Autosomal recessive thalassemias are a heterogeneous group of diseases characterized by hypochromic microcytic anemia, which develops as a result of defective synthesis of one or more of the hemoglobin (Hb) chains. It occurs when the Hb chain or chains are produced in small numbers or not at all. In other words, while the production of beta chains is insufficient, the production of alpha chains causes alpha thalassemia. Approximately 3 babies in every 1000 births in the world are affected by severe beta chain disorders, and approximately 350,000 new babies with the disease are born each year.

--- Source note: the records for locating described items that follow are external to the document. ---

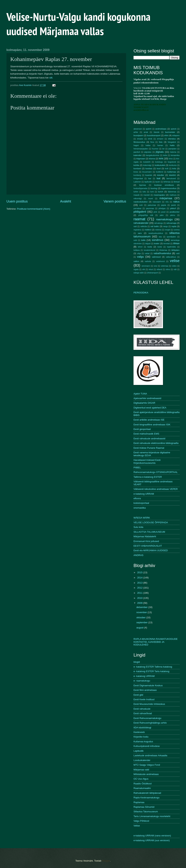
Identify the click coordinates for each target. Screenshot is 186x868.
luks (144, 192)
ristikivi (148, 229)
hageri (136, 146)
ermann (160, 139)
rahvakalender (141, 223)
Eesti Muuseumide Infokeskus (149, 704)
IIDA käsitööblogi (142, 727)
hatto (172, 145)
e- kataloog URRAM (144, 676)
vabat (147, 253)
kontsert (137, 168)
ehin (166, 135)
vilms (168, 270)
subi (135, 240)
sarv (140, 233)
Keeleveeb (139, 732)
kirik (161, 158)
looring (154, 188)
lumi (152, 192)
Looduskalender (142, 760)
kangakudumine (153, 155)
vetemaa (165, 266)
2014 (140, 578)
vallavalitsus (171, 257)
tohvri (140, 247)
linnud (177, 182)
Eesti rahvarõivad (143, 713)
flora (152, 142)
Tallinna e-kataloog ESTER (148, 477)
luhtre (136, 192)
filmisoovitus (139, 142)
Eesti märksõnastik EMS (147, 434)
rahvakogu (159, 223)
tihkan (176, 243)
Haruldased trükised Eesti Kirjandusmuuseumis (147, 461)
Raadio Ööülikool (142, 783)
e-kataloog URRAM (144, 494)
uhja (139, 253)
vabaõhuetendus (162, 253)
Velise (137, 826)
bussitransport (154, 135)
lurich (160, 191)
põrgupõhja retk (145, 215)
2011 (140, 593)
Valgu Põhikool (141, 821)
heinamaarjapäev (141, 149)
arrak (146, 132)
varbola (148, 261)
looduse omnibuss (164, 185)
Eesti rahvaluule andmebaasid (150, 438)
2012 (140, 588)
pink (155, 212)
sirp (160, 237)
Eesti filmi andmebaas (145, 690)
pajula (163, 205)
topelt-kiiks (171, 247)
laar (150, 179)
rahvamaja (171, 223)
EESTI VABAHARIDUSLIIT (148, 546)
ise (163, 149)
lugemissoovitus (168, 188)
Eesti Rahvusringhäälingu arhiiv (150, 723)
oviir (141, 205)
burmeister (170, 132)
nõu (167, 202)
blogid (137, 662)
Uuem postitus (17, 201)
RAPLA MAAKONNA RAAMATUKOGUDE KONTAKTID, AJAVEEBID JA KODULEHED (156, 642)
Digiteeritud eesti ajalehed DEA (150, 408)
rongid (167, 230)
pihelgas (162, 209)
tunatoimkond (150, 250)
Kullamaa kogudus (143, 741)
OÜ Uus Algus (141, 779)
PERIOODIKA (141, 292)
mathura (173, 195)
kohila (136, 165)
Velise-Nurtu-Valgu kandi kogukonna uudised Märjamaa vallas (78, 24)
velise (175, 260)
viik (143, 270)
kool (159, 168)
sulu (143, 240)
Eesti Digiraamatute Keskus (148, 685)
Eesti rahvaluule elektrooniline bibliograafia (156, 443)
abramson (138, 129)
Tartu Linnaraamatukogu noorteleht (152, 816)
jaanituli (137, 152)
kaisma (173, 152)
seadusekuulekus (156, 233)
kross (136, 172)
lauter (158, 182)
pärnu (172, 215)
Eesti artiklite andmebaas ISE (149, 420)
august (140, 627)
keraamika (175, 155)
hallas (148, 146)
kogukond (172, 162)
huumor (155, 149)
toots (150, 247)
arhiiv (136, 132)
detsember (142, 607)
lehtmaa (167, 182)
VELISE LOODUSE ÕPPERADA (151, 522)
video (174, 266)
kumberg (137, 175)
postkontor (175, 212)
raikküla (143, 226)
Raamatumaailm (142, 788)
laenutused (171, 179)
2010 (140, 598)
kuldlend (159, 172)
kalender (138, 155)
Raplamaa (139, 802)
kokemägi (147, 165)
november (142, 612)
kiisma (152, 158)
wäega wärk (139, 273)
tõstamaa (163, 250)
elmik (150, 139)
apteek (174, 129)
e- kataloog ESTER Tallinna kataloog (153, 667)
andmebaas (161, 129)
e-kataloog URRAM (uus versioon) (152, 840)
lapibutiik (148, 182)
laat (158, 178)
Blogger (106, 861)
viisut (151, 270)
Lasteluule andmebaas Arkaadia (150, 755)
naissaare (157, 202)
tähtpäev (176, 250)
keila (165, 155)
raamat (139, 219)
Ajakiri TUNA (140, 394)
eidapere (176, 135)
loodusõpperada (140, 188)
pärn (162, 215)
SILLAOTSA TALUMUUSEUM (149, 532)
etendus (172, 138)
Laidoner (137, 182)
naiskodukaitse (141, 202)
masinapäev (159, 195)
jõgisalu (160, 152)
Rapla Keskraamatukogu (147, 798)
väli (175, 270)
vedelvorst (160, 261)
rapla (174, 226)
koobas (149, 168)
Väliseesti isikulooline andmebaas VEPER (156, 489)
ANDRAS (138, 555)
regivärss (137, 230)
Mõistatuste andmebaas (146, 774)
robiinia (158, 230)
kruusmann (147, 172)
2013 (140, 583)
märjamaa (166, 198)
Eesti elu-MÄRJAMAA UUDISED (151, 550)
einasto (140, 139)
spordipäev (171, 237)
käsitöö (172, 175)
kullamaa (171, 172)
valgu (140, 256)
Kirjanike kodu (141, 737)
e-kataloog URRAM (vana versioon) (152, 836)
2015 (140, 572)
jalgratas (148, 152)
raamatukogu (164, 219)
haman (160, 146)
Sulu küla (138, 527)
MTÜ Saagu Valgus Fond (147, 765)
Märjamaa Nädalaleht (145, 536)
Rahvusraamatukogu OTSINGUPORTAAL (156, 472)
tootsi (160, 247)
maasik (137, 195)
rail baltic (155, 226)
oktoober (141, 617)
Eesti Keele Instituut (144, 700)
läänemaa (172, 192)
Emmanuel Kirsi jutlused (146, 541)
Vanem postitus (115, 201)
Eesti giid (138, 695)
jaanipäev (172, 149)
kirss (170, 159)
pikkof (173, 208)
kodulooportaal (141, 503)
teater (157, 243)
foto (161, 142)
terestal (166, 244)
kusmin (149, 175)
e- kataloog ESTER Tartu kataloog (151, 671)
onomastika (140, 508)
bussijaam (138, 135)
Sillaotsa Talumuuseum (146, 811)
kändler (160, 175)
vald (178, 253)
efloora (137, 498)
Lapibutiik (138, 751)
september (142, 622)
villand (159, 270)
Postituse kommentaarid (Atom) (33, 209)
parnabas (137, 209)
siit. (51, 78)
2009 (140, 603)
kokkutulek (160, 165)
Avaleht (65, 201)
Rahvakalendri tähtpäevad (147, 793)
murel (151, 198)
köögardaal (138, 179)
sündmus (158, 240)
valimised (156, 257)
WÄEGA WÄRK (142, 518)
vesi (155, 266)
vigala (136, 270)
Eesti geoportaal (142, 429)
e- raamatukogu (142, 681)
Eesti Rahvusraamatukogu (148, 718)
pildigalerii (140, 212)
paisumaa (152, 205)
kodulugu (159, 162)
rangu (165, 226)
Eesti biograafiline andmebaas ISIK (152, 425)
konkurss (173, 165)
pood (163, 212)
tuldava (137, 250)
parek (174, 205)
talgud (148, 244)
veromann (145, 266)
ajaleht (149, 129)
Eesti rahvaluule (142, 709)
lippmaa (142, 185)
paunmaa (150, 209)
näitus (176, 202)
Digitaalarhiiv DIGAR (144, 403)
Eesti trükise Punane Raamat (149, 448)
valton (136, 261)
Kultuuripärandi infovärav (147, 746)
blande (157, 132)
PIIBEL (137, 467)
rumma (177, 230)
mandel (147, 195)
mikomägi (138, 198)
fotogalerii (172, 142)
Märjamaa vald (141, 770)
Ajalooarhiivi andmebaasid (147, 398)
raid (135, 226)
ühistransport (152, 273)
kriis (174, 168)
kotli (167, 168)
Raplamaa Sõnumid (144, 807)
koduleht (147, 162)
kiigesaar (140, 158)
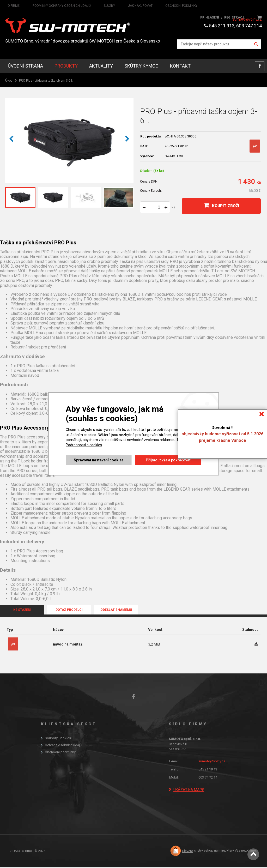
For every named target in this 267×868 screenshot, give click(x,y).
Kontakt (180, 67)
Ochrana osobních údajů (63, 746)
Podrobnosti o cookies (84, 445)
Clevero (188, 852)
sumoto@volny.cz (247, 19)
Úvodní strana (25, 67)
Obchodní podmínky (60, 753)
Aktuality (101, 67)
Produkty (66, 67)
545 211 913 (219, 26)
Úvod (9, 82)
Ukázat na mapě (189, 791)
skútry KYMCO (141, 67)
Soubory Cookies (58, 739)
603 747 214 (249, 26)
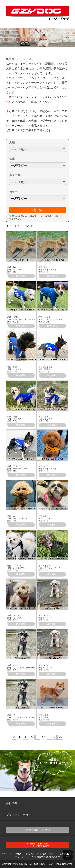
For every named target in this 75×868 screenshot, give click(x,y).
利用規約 (39, 857)
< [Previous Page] (14, 737)
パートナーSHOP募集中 (38, 845)
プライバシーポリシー (20, 815)
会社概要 (11, 803)
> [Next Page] (54, 737)
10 (44, 737)
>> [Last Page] (60, 737)
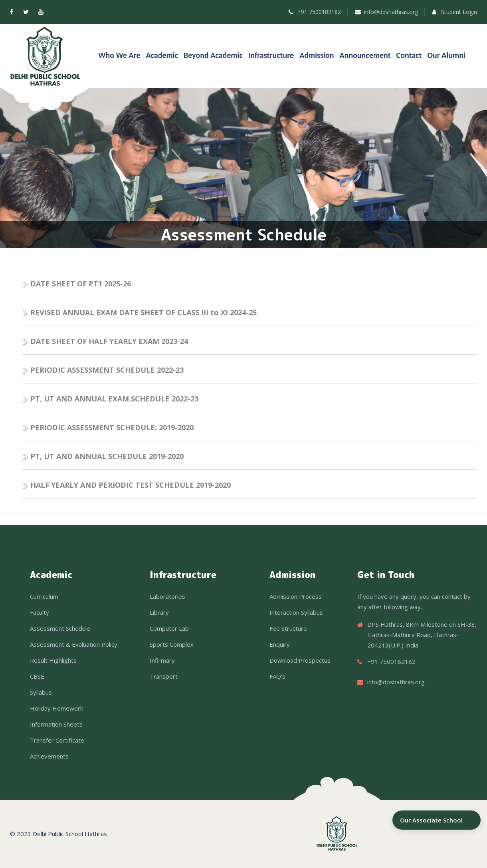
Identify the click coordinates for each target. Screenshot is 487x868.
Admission (317, 55)
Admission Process (295, 596)
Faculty (40, 612)
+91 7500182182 (319, 12)
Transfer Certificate (57, 740)
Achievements (49, 756)
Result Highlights (53, 660)
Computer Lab (169, 628)
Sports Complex (172, 644)
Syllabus (41, 692)
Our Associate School (431, 820)
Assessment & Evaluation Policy (73, 644)
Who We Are (119, 55)
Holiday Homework (56, 708)
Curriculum (44, 596)
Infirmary (162, 660)
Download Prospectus (300, 660)
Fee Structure (288, 628)
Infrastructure (271, 55)
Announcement (365, 55)
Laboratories (167, 596)
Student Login (459, 12)
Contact (409, 55)
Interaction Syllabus (296, 612)
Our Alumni (446, 55)
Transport (164, 676)
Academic (162, 55)
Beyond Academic (213, 55)
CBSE (37, 676)
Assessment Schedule (60, 628)
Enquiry (279, 644)
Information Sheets (56, 724)
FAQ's (277, 676)
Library (159, 612)
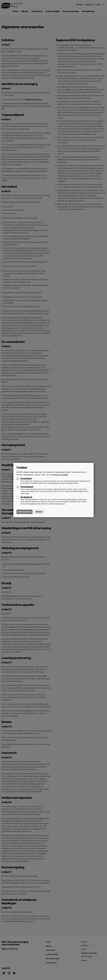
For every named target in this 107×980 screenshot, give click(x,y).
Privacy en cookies (60, 474)
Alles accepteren (25, 512)
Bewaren (40, 512)
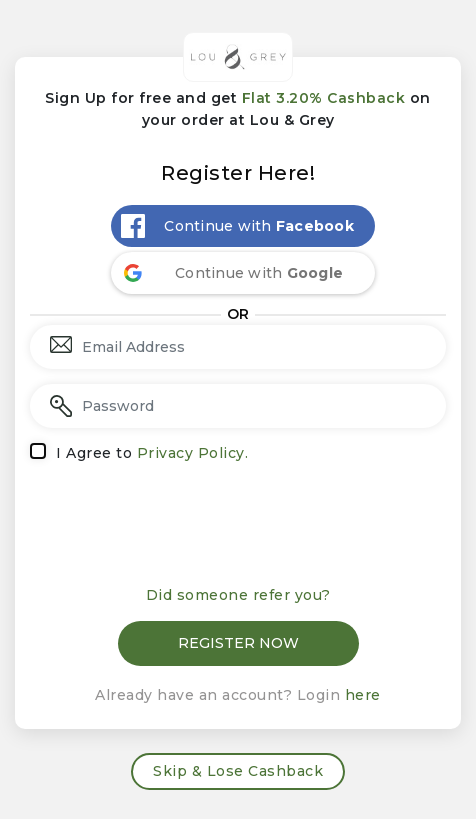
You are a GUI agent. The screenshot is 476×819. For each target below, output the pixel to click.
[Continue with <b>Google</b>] (243, 273)
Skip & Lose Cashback (238, 771)
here (363, 695)
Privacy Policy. (193, 453)
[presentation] (238, 526)
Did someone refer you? (238, 595)
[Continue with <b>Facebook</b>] (243, 226)
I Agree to (152, 453)
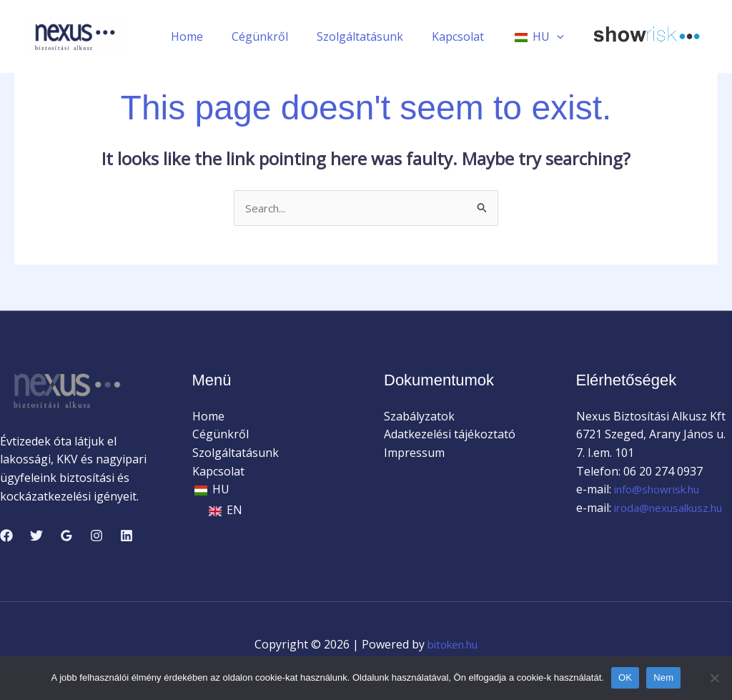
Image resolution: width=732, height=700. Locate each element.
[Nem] (714, 678)
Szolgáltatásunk (374, 36)
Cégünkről (280, 36)
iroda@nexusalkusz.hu (663, 527)
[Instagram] (97, 536)
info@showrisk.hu (661, 491)
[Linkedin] (127, 536)
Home (212, 36)
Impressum (414, 453)
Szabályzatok (419, 417)
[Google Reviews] (66, 536)
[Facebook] (6, 536)
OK (625, 677)
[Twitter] (36, 536)
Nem (663, 677)
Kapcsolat (466, 36)
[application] (560, 36)
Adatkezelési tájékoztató (450, 435)
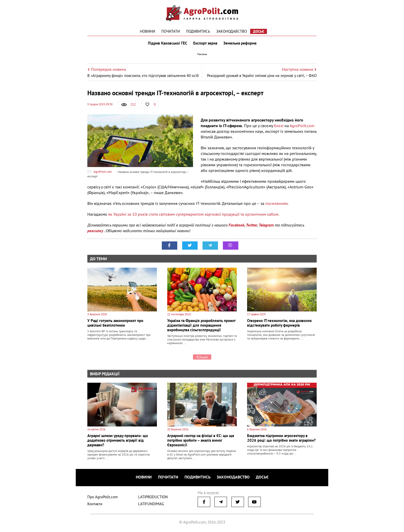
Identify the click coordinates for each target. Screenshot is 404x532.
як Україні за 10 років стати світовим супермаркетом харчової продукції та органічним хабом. (194, 214)
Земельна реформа (240, 43)
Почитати (171, 31)
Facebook (236, 225)
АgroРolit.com (302, 126)
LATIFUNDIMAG (151, 504)
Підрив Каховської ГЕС (167, 43)
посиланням (276, 203)
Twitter (251, 225)
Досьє (258, 31)
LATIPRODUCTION (153, 497)
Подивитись (198, 31)
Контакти (95, 504)
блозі (279, 126)
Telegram (266, 225)
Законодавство (231, 31)
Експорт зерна (205, 43)
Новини (147, 31)
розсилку (96, 231)
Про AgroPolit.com (103, 497)
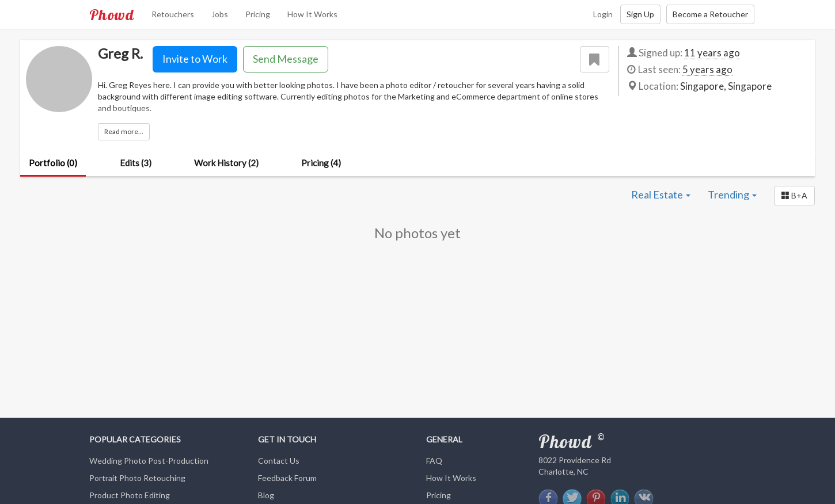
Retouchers (173, 14)
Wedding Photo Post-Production (149, 460)
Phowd (112, 14)
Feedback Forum (287, 478)
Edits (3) (135, 163)
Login (603, 14)
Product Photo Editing (130, 495)
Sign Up (640, 14)
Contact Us (279, 460)
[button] (794, 196)
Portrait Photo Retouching (137, 478)
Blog (266, 495)
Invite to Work (195, 59)
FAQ (434, 460)
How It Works (312, 14)
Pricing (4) (321, 163)
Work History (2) (226, 163)
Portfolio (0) (53, 163)
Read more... (124, 131)
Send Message (286, 59)
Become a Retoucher (710, 14)
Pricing (257, 14)
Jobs (219, 14)
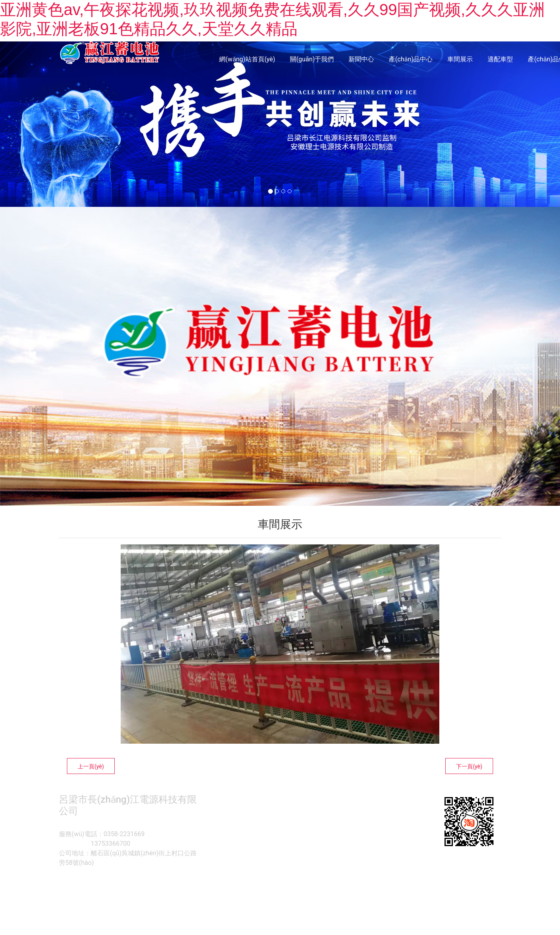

Even under modern treatment conditions, severe clinical complications may develop in the clinical follow-up of patients.

In recent years, the introduction of oral chelators and the ability to determine organ iron load with non-invasive methods have played a very important role in improving the prognosis of patients with thalassemia. Today, the only and definitive treatment option for cases with beta thalassemia major is hematopoietic stem cell transplantation. After myeloablative conditioning treatment, allogeneic stem cell transplantation from an HLA-compatible sibling donor is considered the treatment of choice. However, for patients who do not have a suitable donor, the risk of mortality and morbidity, especially in transplants from unrelated or haploidentical donors, creates anxiety.

Therefore, in recent years, alternative gene therapy strategies have been studied that aim to correct the defective β-globin gene by transferring a normal β-globin gene or replacing the defective gene with homologous recombination. RNA-based treatment approaches, known as RNA Therapies, are also being investigated in the treatment of thalassemia. These treatments target the genetic mutations that cause thalassemia and aim to correct faulty RNA production.

In addition to regular blood transfusions applied to improve the quality of life of patients, Iron Chelators are among the new drugs and treatment approaches in thalassemia patients. Iron binders used as part of thalassemia treatment help to remove iron accumulated in the body due to continuous blood transfusions. The most commonly used iron binders today include deferoxamine, deferasirox, and deferiprone. These drugs help prevent iron accumulation from causing damage to organs.

New drugs used other than chelators

Hydroxyurea: Although hydroxyurea is usually used to treat sickle cell anemia, it is also being investigated in the treatment of thalassemia. This drug can relieve anemia symptoms by increasing hemoglobin production. In some thalassemia patients, hydroxyurea treatment can reduce the frequency of blood transfusions.

Luspatercept: Luspatercept is a biologic drug that reduces the need for blood transfusions by increasing the production of red blood cells. This drug can improve the quality of life of patients by regulating the production of blood cells.

Ferroportin Modulators: Ferroportin is a protein that plays an important role in iron transport in the body. New treatment strategies aim to reduce iron imbalance and excessive iron accumulation by modulating ferroportin. This treatment is among the future treatment options for controlling iron overload in thalassemia patients.

Epoetin Alfa and Epoetin Beta: Epoetin alfa and epoetin beta are analogs of the hormone erythropoietin (EPO). These drugs may improve anemia management and reduce the frequency of blood transfusions in some thalassemia patients.

Conclusion: Future treatment options include alternative treatment approaches such as genetic therapies, biologics, and bone marrow transplantation. Clinical studies are constantly being conducted on new treatment methods, which aim to further improve patients' response to treatment. These new drugs and treatment options used in the treatment of thalassemia aim to improve patients' quality of life and manage the symptoms of the disease. However, each patient's response to treatment may vary, so the treatment plan should be individualized for each patient. More research is needed on the effectiveness and safety of new treatment approaches.